New Study Shows Airport’s Impact
ERIC SMITH | The Daily News
As far as economic engines go, it’s long been known that Memphis International Airport has the power of a 747.
A new study released this week confirmed the airport’s muscle, estimating that Memphis International pumps $28.6 billion into the region’s economy and provides, directly or indirectly, 34.3 percent – or one in three – local jobs.
The economic impact study was commissioned by the Memphis-Shelby County Airport Authority and conducted by the Sparks Bureau of Business and Economic Research at the University of Memphis.
The new total shows a steady increase from past economic studies. The airport’s impact in 1998 was calculated at $12.9 billion and in 2005 at $20.7 billion
Larry Cox, airport president and CEO, said the most recent numbers prove what has long been acknowledged in the area – that the airport provides a critical role for Mid-South employment and commerce.
Cox announced the latest figures at the annual Airport Cities World Conference and Exhibition this week in Athens, Greece. Memphis will host the event in 2011.
“This latest economic impact study confirms that the Memphis International Airport is the most important driver of the regional economy and provides a solid foundation for future economic growth and prosperity for all of our citizens and stakeholders,” Cox wrote from Athens in an e-mail.
Go cargo
Not surprisingly, FedEx and its cargo operations can be credited with much of the airport’s economic impact. As the world’s busiest air cargo airport for 17 years in a row, Memphis International is a global model for moving freight, with FedEx accounting for 93.6 percent of all cargo volume.
Jeff Wallace is an economist and the professor of applied economic research at the Sparks Bureau who compiled the study’s results. What struck Wallace was how significant the airport and its largest tenant are to the overall picture of Memphis.
“If you were to remove Memphis International Airport and FedEx from our economy, we’d be in a world of hurt,” Wallace said. “What surprised me most was how much the impact has grown, and the size of the economy that the airport and FedEx represent. Outside of that, the Memphis MSA (metropolitan statistical area) has not seen much job growth over the past few years.
“The transportation, distribution and logistics sector, that’s really been the backbone of our economy over the past few years.”
Cargo accounted for $27.1 billion of the total economic impact and 208,319 of the 220,000 jobs related to the airport, according to the study.
The passenger sector accounted for $1.3 billion of the airport’s total economic impact and 10,307 jobs. And airport construction projects generated $138 million toward the overall impact, highlight by the new air traffic control tower and reconstruction of the east-west runway.
An additional component of the study included a survey of area businesses whose responses were used as supporting evidence of the hard data to give some perspective beyond the numbers.

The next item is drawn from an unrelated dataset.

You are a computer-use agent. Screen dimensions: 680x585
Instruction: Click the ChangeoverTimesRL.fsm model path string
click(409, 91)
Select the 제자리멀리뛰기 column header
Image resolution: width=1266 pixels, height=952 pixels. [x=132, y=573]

Wallace said this year’s survey had 125 respondents, down significantly from 420 respondents in the 2005 survey.
Age of Aerotropolis
The study’s findings bolster business and civic leaders’ concept of Memphis as an aerotropolis, the catchy phrase coined by University of North Carolina business professor John Kasarda.

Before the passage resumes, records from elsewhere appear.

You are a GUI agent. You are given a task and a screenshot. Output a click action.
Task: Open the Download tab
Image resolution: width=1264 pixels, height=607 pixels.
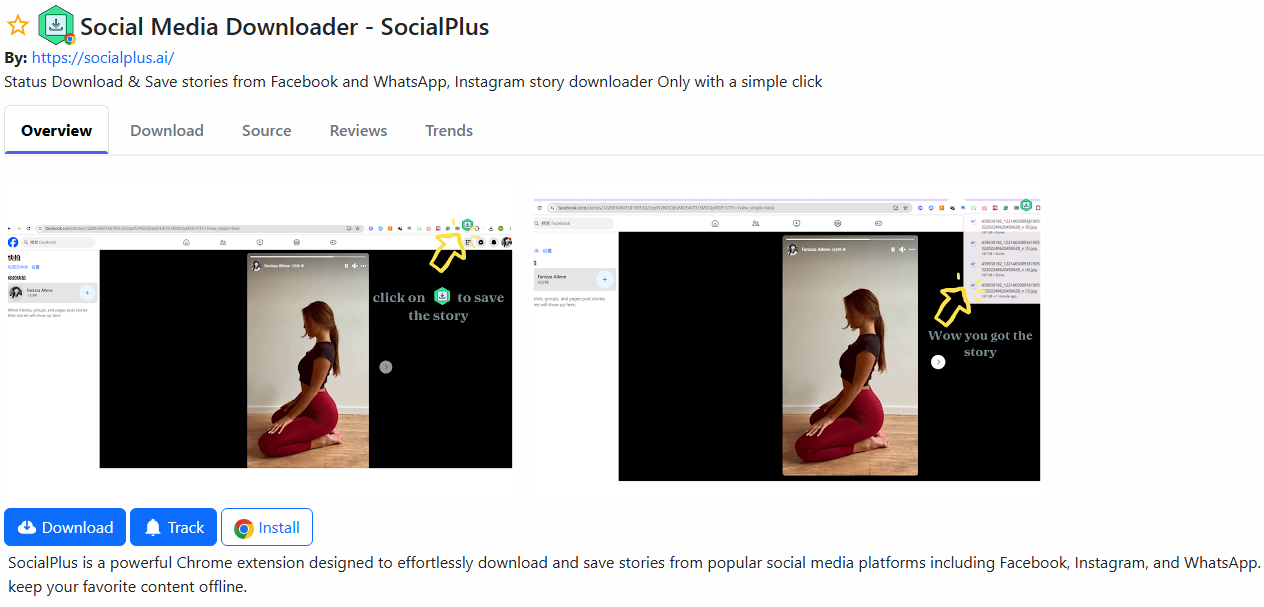click(x=167, y=131)
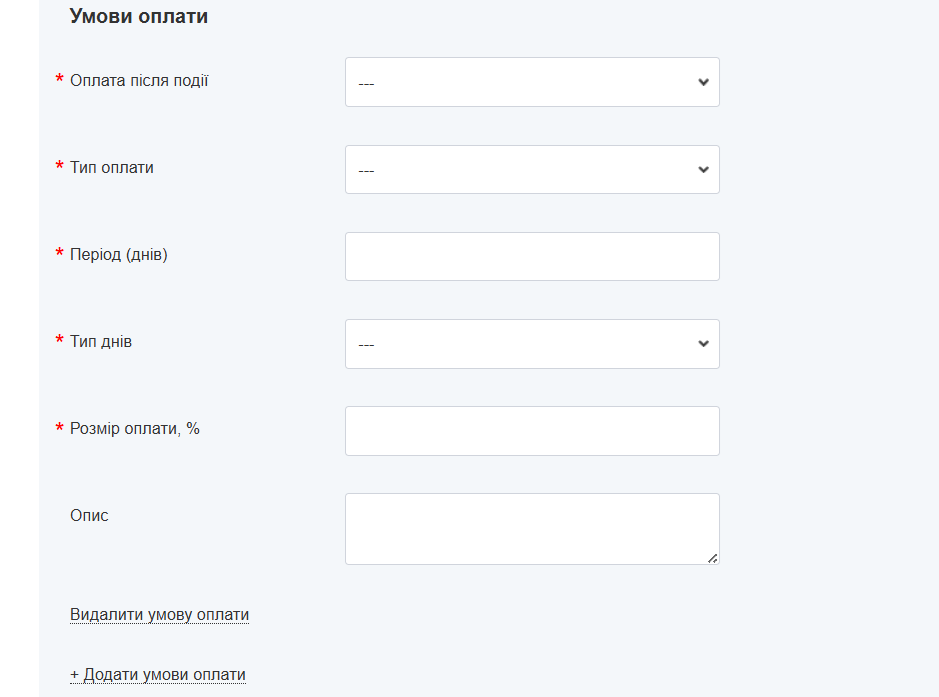Click 'Видалити умову оплати' link
The height and width of the screenshot is (697, 939).
pyautogui.click(x=159, y=615)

An aerotropolis is an “airport city” in which a region’s commerce largely depends on the airport. Kasarda for a few years has called Memphis a true aerotropolis, and the Greater Memphis Chamber has recently trademarked a new slogan for promoting the city as “Memphis: America’s Aerotropolis. Where Runway, Road, Rail and River Merge.”
Arnold Perl, MSCAA chairman and a partner at Ford and Harrison LLP, said the recent findings enhance that marketing campaign.
“As we’ve transitioned from America’s Distribution Center to America’s Aerotropolis, it really is a merger of the four R’s – runway, road, river and rail – but the lynchpin of those clearly is the airport with its expanded and still-growing economic impact,” Perl said.
The study, soon to be available on the airport’s Web site, will serve another purpose. Martin Lipinski, director of the Intermodal Freight Transportation Institute at the University of Memphis, said the study is a cornerstone of an infrastructure study that the IFTI is compiling with the help of Lexington, Mass.-based IHS Global Insight.
Lipinski said the airport study will tie the city’s transportation assets in with its warehouse distribution facilities, shedding light on other investments within the city, from industries like the railroads.
All in all, Lipinski noted, the airport’s economic impact is felt with each plane, truck, train and barge that finds its way into, out of and through Memphis.